[[ Excerpted data open ]]

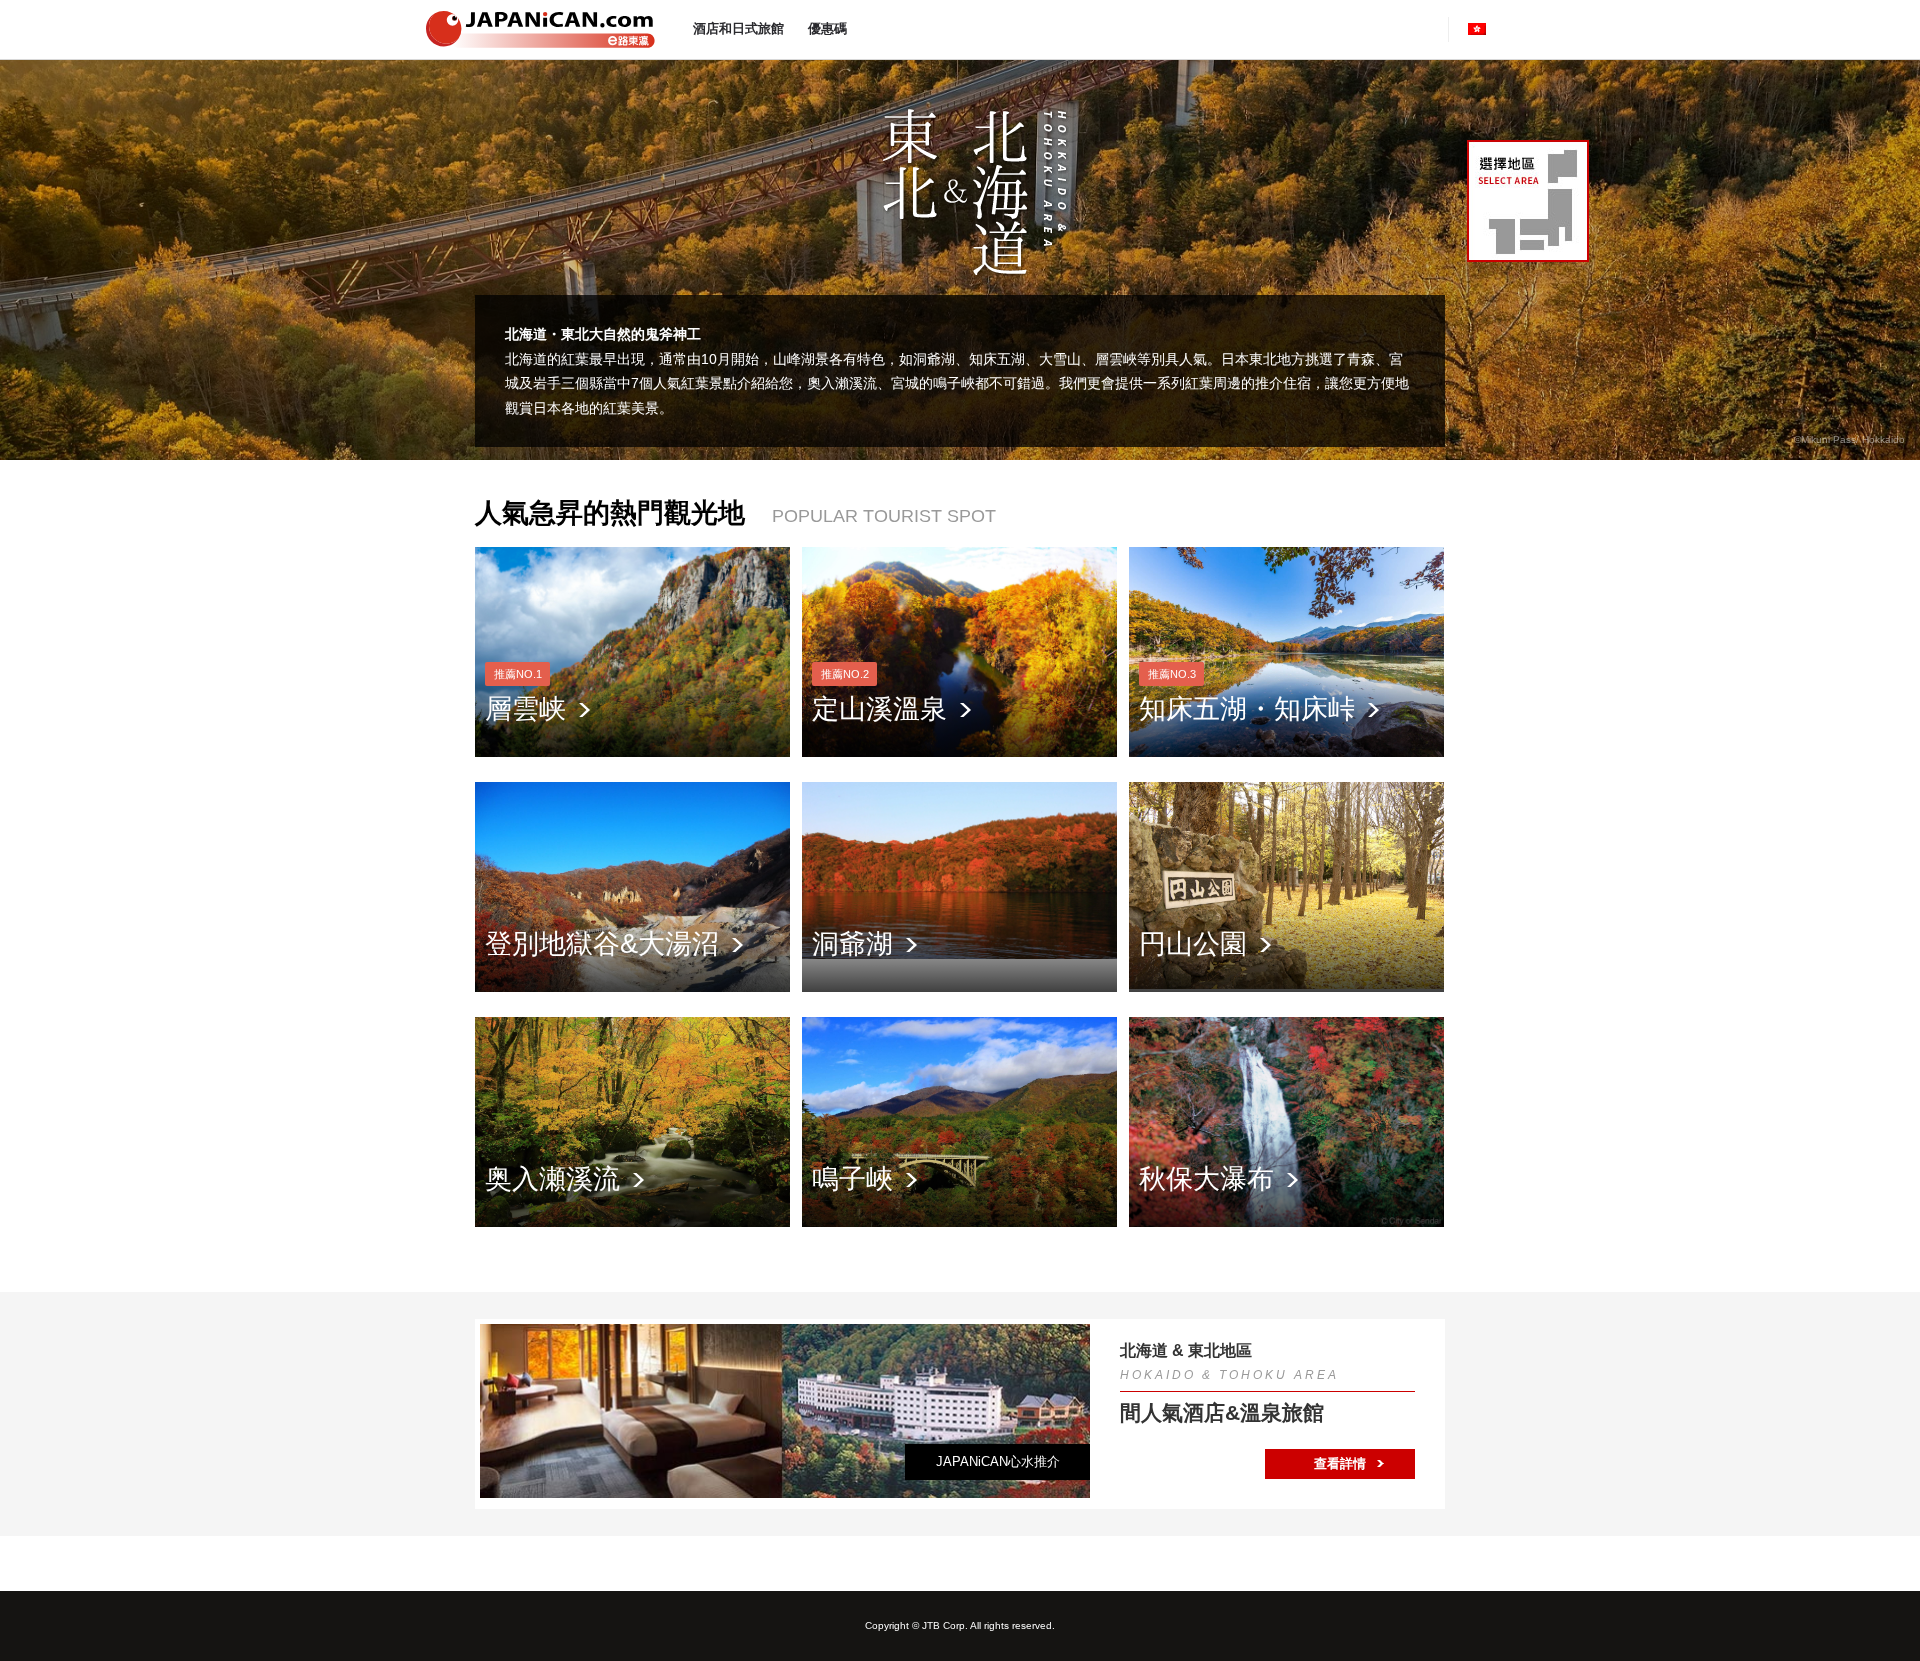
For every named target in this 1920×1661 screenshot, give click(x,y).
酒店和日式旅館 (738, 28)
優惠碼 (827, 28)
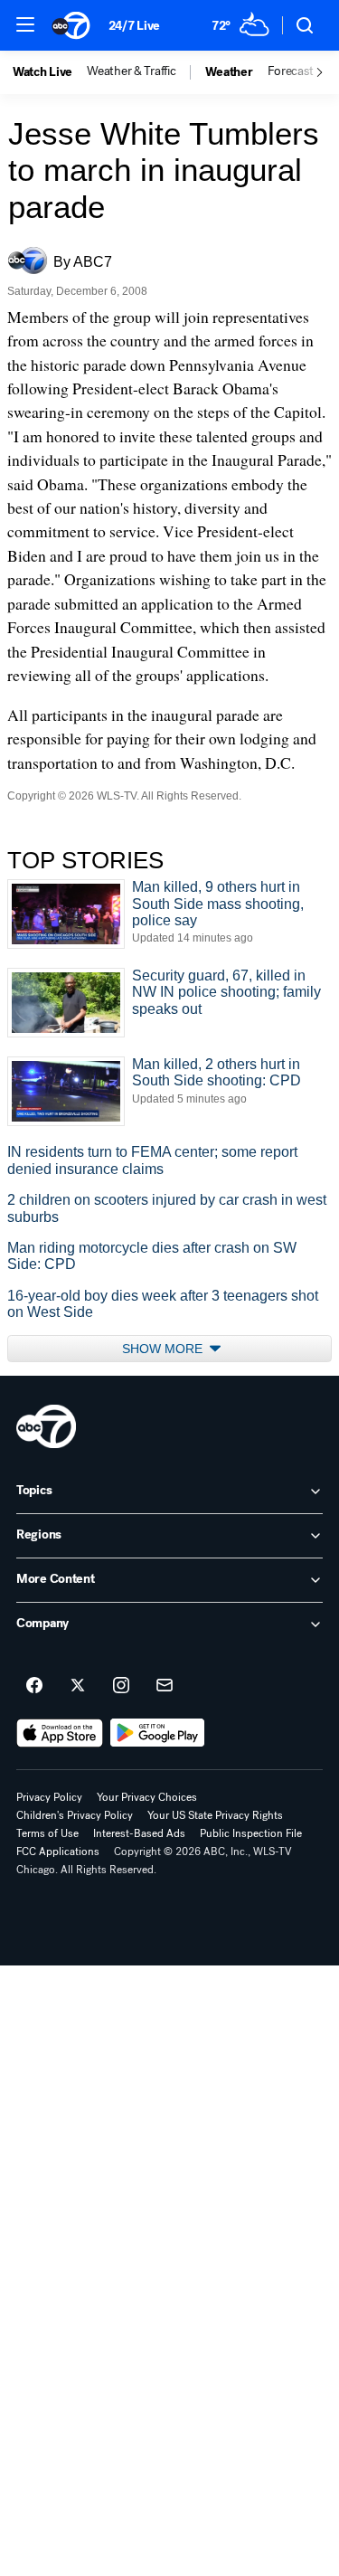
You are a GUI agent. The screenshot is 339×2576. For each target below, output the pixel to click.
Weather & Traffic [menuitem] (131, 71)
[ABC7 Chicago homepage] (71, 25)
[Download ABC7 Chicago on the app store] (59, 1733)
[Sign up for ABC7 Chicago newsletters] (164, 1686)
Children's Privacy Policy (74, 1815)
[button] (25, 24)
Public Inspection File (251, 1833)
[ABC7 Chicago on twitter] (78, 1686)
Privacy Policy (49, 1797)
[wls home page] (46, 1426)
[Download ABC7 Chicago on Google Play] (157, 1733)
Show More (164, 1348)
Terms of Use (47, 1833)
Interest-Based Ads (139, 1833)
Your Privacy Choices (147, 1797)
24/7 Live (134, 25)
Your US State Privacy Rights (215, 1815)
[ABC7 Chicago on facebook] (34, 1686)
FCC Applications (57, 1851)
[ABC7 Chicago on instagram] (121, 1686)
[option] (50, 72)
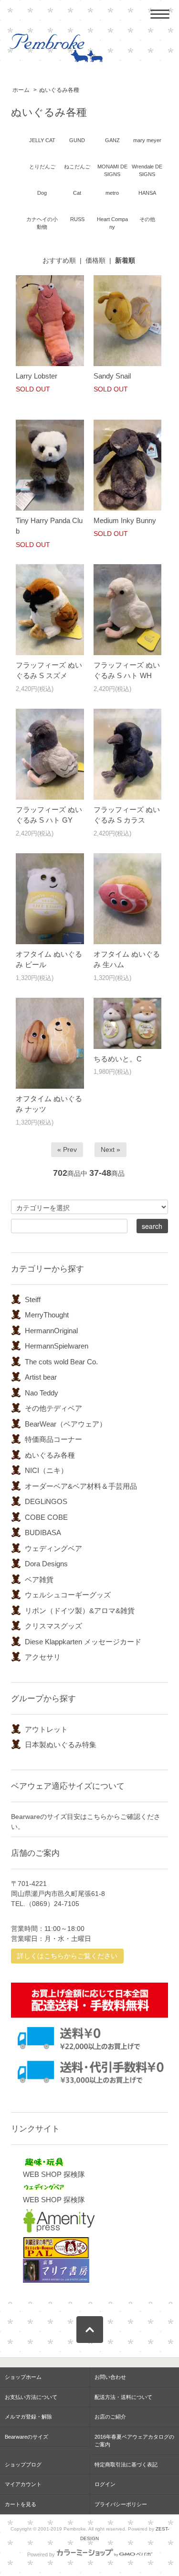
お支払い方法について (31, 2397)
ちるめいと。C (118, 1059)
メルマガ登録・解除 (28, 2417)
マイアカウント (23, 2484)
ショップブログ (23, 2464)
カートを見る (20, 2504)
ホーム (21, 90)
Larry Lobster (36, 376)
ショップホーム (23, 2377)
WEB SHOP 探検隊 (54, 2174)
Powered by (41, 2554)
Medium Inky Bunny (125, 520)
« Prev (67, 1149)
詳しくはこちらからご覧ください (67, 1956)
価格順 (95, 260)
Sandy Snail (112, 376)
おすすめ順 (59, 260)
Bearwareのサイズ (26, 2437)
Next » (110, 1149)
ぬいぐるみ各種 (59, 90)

[[ Excerpted data closed ]]

What needs to be done >> Output the whole of the data, unchanged; keep the pictures out.

Task output >>
For every named target in this 1920×1661 screenshot, give click(x,y).
酒店和日式旅館 (738, 28)
優惠碼 (827, 28)
You are a GUI agent. The screenshot is 339×2576. For each target below, output the pixel to click.
Weather & Traffic [menuitem] (131, 71)
[ABC7 Chicago homepage] (71, 25)
[Download ABC7 Chicago on the app store] (59, 1733)
[Sign up for ABC7 Chicago newsletters] (164, 1686)
Children's Privacy Policy (74, 1815)
[button] (25, 24)
Public Inspection File (251, 1833)
[ABC7 Chicago on twitter] (78, 1686)
Privacy Policy (49, 1797)
[wls home page] (46, 1426)
[Download ABC7 Chicago on Google Play] (157, 1733)
Show More (164, 1348)
Terms of Use (47, 1833)
Interest-Based Ads (139, 1833)
Your Privacy Choices (147, 1797)
24/7 Live (134, 25)
Your US State Privacy Rights (215, 1815)
[ABC7 Chicago on facebook] (34, 1686)
FCC Applications (57, 1851)
[ABC7 Chicago on instagram] (121, 1686)
[option] (50, 72)
お支払い方法について (31, 2397)
ちるめいと。C (118, 1059)
メルマガ登録・解除 (28, 2417)
マイアカウント (23, 2484)
ショップブログ (23, 2464)
カートを見る (20, 2504)
ホーム (21, 90)
Larry Lobster (36, 376)
ショップホーム (23, 2377)
WEB SHOP 探検隊 (54, 2174)
Powered by (41, 2554)
Medium Inky Bunny (125, 520)
« Prev (67, 1149)
詳しくはこちらからご覧ください (67, 1956)
価格順 (95, 260)
Sandy Snail (112, 376)
おすすめ順 (59, 260)
Bearwareのサイズ (26, 2437)
Next » (110, 1149)
ぬいぐるみ各種 (59, 90)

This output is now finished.